··· MATERIALS PROVIDED ···

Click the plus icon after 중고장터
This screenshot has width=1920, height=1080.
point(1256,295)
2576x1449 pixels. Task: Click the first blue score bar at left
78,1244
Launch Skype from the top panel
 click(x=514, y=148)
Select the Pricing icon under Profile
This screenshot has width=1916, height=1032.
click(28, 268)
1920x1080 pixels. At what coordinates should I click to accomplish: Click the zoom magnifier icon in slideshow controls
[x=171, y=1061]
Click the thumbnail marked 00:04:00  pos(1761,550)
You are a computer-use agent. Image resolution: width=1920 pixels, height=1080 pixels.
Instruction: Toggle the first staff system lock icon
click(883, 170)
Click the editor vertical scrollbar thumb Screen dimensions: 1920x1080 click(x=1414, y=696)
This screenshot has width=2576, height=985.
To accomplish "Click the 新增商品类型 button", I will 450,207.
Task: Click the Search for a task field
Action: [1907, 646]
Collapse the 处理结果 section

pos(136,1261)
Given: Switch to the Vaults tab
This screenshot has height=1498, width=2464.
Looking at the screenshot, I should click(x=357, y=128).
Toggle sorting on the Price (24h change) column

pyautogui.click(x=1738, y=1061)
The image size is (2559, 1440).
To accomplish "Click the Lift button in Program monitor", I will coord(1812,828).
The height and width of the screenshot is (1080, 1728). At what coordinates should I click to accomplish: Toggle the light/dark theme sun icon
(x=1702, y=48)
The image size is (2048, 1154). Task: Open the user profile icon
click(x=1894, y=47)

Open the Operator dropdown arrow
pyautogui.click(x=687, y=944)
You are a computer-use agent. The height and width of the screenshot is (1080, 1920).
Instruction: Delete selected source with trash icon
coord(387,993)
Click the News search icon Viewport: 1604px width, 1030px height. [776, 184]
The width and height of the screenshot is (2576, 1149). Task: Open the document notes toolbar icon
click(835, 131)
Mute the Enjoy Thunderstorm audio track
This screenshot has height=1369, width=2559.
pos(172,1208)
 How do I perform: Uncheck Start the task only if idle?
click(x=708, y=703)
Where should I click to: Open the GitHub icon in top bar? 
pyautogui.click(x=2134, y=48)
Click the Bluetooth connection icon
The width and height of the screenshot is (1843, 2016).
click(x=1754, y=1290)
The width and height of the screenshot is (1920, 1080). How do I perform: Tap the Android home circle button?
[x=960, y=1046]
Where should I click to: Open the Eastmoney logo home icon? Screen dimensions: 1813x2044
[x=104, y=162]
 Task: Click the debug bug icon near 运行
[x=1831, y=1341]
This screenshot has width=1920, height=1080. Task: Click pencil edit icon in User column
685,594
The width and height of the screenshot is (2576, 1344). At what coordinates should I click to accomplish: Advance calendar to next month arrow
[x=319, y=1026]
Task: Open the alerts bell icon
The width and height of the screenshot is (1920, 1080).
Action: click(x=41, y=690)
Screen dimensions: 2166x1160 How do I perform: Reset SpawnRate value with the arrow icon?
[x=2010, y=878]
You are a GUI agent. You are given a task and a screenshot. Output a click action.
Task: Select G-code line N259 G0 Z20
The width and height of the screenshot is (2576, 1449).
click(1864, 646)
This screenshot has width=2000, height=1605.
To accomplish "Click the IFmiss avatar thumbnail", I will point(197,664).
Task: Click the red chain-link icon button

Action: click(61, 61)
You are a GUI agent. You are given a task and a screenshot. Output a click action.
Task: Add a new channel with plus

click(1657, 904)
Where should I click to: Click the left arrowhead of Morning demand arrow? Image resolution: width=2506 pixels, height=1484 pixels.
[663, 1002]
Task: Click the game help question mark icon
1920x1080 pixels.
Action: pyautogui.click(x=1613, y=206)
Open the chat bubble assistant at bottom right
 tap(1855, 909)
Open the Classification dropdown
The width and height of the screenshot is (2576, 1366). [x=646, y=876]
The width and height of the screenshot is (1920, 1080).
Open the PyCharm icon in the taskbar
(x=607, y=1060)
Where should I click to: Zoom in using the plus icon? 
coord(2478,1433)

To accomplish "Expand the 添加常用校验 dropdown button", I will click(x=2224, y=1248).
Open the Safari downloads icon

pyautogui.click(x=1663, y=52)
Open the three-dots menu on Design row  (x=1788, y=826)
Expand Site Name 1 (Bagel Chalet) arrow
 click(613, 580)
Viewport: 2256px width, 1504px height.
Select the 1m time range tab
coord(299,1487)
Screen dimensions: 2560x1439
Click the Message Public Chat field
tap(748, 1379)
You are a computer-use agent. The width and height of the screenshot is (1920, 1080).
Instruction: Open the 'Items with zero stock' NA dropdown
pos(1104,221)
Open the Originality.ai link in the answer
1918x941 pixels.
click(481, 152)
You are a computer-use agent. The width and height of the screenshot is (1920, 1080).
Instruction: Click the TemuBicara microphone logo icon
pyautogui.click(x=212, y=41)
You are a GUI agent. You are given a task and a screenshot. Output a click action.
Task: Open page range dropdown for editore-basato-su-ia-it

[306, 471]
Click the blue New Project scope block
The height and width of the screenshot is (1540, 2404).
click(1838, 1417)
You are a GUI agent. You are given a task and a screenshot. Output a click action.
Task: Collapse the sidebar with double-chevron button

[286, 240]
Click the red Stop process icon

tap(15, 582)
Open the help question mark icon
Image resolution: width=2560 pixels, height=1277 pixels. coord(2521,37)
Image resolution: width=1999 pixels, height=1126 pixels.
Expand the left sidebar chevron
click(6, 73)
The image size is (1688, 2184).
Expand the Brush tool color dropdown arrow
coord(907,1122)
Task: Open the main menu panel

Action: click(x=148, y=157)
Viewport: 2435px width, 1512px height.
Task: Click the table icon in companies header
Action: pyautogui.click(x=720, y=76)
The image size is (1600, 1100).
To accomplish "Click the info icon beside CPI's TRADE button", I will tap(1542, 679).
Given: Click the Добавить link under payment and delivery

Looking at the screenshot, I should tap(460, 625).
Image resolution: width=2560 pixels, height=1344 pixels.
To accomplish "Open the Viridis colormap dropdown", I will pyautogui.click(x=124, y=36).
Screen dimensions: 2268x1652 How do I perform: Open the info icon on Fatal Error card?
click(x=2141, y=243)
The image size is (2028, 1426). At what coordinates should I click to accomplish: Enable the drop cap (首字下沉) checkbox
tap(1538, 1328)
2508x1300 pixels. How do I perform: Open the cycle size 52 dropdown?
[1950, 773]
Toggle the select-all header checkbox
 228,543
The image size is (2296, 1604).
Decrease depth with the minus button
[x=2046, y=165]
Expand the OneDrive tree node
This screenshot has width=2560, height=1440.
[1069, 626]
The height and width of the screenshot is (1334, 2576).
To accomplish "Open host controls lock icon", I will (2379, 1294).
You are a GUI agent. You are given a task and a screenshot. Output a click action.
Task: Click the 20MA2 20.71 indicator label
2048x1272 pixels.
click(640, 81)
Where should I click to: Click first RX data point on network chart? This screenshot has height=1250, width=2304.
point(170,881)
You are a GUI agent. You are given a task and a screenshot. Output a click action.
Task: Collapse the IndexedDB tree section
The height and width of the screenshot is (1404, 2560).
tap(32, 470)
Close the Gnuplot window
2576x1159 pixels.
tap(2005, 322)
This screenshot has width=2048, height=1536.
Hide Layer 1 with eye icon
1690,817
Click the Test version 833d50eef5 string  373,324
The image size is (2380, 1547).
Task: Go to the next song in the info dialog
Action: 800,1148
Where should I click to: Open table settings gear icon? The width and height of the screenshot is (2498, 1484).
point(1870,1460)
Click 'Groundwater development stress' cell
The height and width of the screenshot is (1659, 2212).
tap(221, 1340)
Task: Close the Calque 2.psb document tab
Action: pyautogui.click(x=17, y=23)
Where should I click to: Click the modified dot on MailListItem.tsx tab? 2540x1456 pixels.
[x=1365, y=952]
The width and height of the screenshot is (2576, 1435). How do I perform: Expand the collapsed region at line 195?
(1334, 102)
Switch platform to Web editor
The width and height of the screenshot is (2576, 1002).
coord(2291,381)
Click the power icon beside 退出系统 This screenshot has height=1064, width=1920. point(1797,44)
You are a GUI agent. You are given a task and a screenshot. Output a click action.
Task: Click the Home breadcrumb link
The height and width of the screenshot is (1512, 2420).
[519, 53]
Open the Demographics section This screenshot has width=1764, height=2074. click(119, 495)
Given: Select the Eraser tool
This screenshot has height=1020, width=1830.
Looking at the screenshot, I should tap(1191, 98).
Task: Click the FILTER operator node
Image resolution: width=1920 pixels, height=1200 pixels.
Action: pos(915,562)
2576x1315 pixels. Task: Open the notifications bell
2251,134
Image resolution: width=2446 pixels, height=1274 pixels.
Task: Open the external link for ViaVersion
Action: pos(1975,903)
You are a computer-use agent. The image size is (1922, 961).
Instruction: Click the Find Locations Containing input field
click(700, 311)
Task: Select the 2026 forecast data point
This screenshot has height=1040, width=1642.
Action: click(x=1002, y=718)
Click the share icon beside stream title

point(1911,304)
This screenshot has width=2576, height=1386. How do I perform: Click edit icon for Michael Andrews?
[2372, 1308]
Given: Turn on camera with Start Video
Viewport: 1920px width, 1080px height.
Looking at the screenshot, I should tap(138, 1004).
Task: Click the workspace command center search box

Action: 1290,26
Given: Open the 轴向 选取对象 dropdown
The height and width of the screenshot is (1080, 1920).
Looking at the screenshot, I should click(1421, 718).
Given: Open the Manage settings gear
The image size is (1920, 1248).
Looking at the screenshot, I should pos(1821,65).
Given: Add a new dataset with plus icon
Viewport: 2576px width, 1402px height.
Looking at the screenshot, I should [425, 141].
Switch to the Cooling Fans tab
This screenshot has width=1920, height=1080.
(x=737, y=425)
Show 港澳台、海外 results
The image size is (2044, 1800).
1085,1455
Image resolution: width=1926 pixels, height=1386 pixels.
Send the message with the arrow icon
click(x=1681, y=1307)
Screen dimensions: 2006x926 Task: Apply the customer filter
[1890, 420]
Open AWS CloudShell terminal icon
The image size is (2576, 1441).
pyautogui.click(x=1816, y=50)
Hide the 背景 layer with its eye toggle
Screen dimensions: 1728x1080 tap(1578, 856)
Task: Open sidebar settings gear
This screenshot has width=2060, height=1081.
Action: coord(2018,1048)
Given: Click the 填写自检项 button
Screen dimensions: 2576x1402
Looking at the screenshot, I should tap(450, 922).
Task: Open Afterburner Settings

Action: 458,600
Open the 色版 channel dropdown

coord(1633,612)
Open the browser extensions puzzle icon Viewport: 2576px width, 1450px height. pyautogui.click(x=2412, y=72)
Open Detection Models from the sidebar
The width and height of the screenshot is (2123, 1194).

···

Among the entries above, the line containing "Task: Open the main menu panel", the line containing "The image size is (1600, 1100).", and all lines between them are to be restated word for word; nothing else belongs in the reply.

Task: Open the main menu panel

Action: click(x=148, y=157)
Viewport: 2435px width, 1512px height.
Task: Click the table icon in companies header
Action: pyautogui.click(x=720, y=76)
The image size is (1600, 1100).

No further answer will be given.